Thursday, February 20, 2014

America's Cup William Fife

William Fife III (1857-1944), was the third generation of a family of Scottish yacht designers and builders. Fife was born in a small village which operated the family business from their yard on the beach in the village.

Today, it is thought that there are somewhat less than 100 Fife designs still in existence with perhaps fifty or so still sailing. Of the larger vessels, Altair, Belle Aventure, Cambria, Halloween, the Lady Anne, Moonbeam of Fife, Moonbeam IV, Mariquita and Tuiga grace the classic yacht circuit in Europe.
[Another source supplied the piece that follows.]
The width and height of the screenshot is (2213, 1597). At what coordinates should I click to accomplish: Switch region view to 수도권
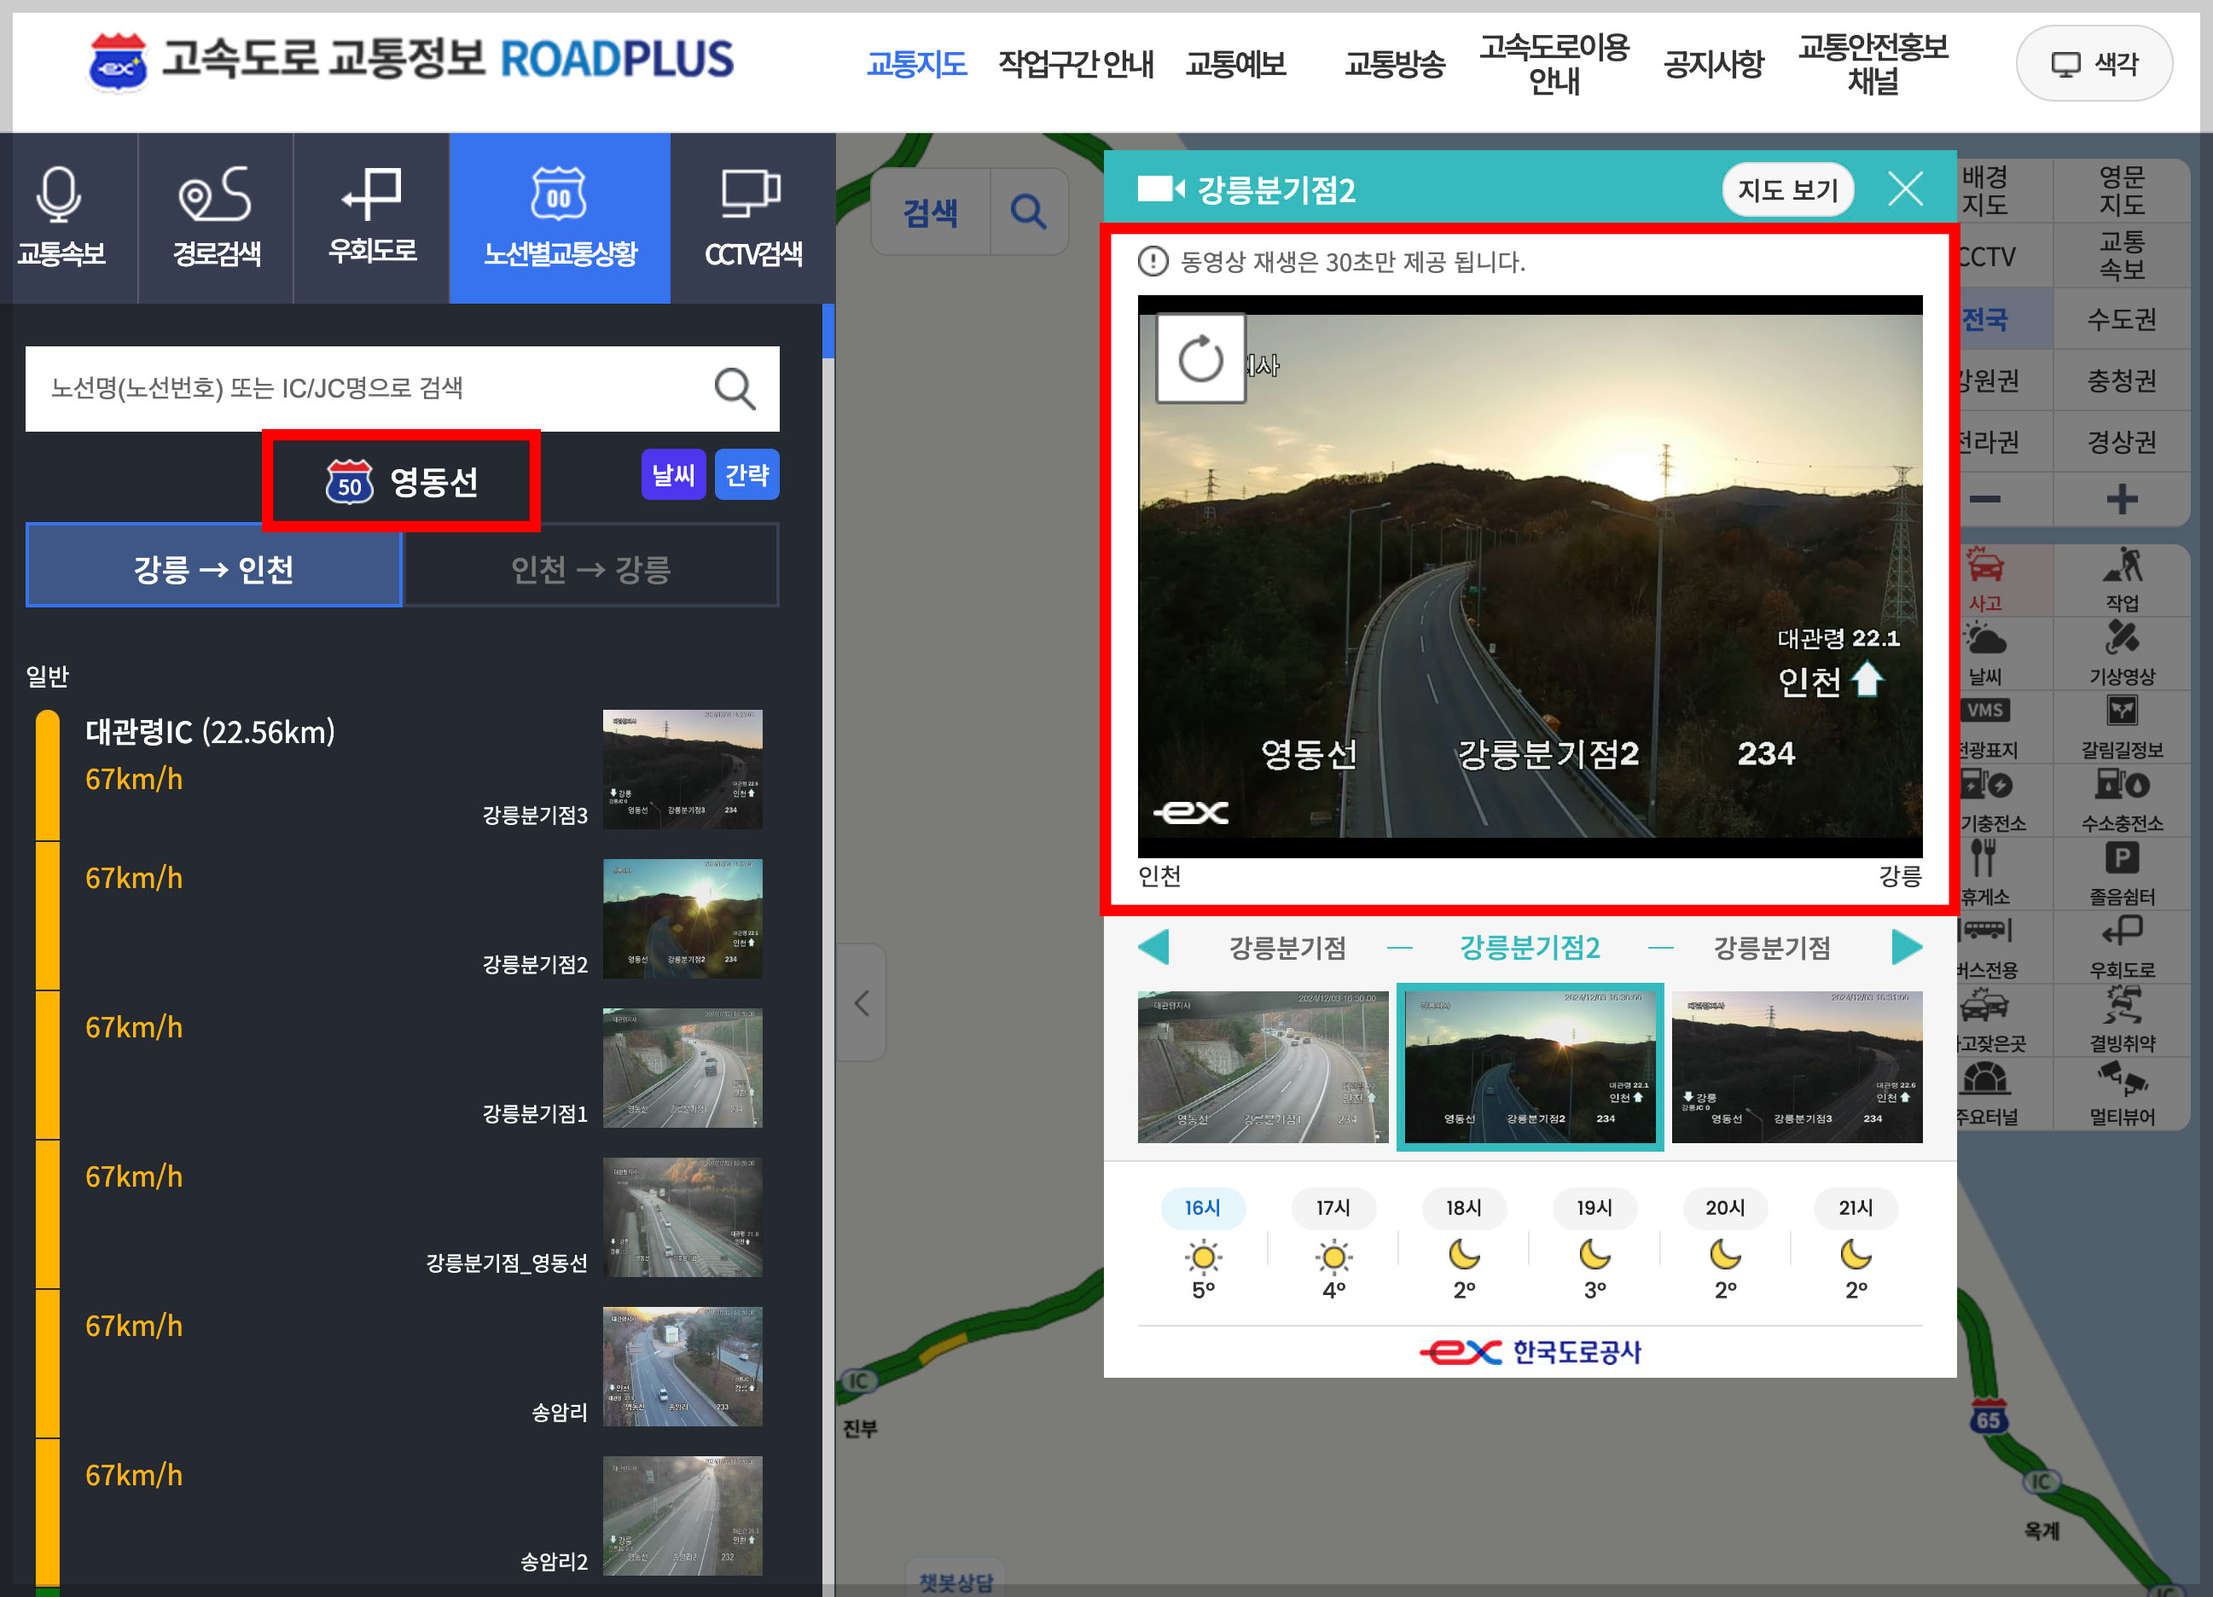2123,318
In North America, the Fife ketchs, Adventuress and Sumurun, can be found in the waters of New England.

America's Cup Challenger

Beauty, grace and winning spirit.

The cup, originally offered as the Royal Yacht Squadron cup, is now named after the first yacht to win the trophy, the Schooner America

 Star of India

Star of India was built in 1863 as Euterpe, a full-rigged iron windjammer ship in Ramsey, Isle of Man. After a full career sailing from Great Britain to India then to New Zealand, she became a salmon hauler on the Alaska then to California route. After retirement in 1926, she was restored between 1962 and 1963 and is now a seaworthy museum ship ported at the San Diego Maritime Museum in San Diego, United States. She is the oldest ship that still sails regularly and the oldest iron hulled merchant ship still floating. The ship is both a California and United States National Historic Landmark.


The USS Constitution was built in the shipyard of Edmund Hartt in Boston, MA. It was made of 2,000 resilient live oak trees that were cut and milled at the Gascoigne Bluff in St. Simons, GA. The planks were up to seven inches thick. The design was unique of the time because the diagonal cross-bracing of her skeleton that was a part of why the ship was so strong. The copper on the spikes and bolts that held the planks in place and the copper that was sheathing and protecting the hull were forged by Paul Revere. It took a few tries before she was set out to sail on July 22, 1798. Her first job was to patrol the southeast coast of the United States during the Quasi-War with France. The sailors and marines took part in the amphibious operations against Puerto Plate, Santo Domingo when the French privateer Sandwich was cut out and the gund from the Spanish fort were spiked.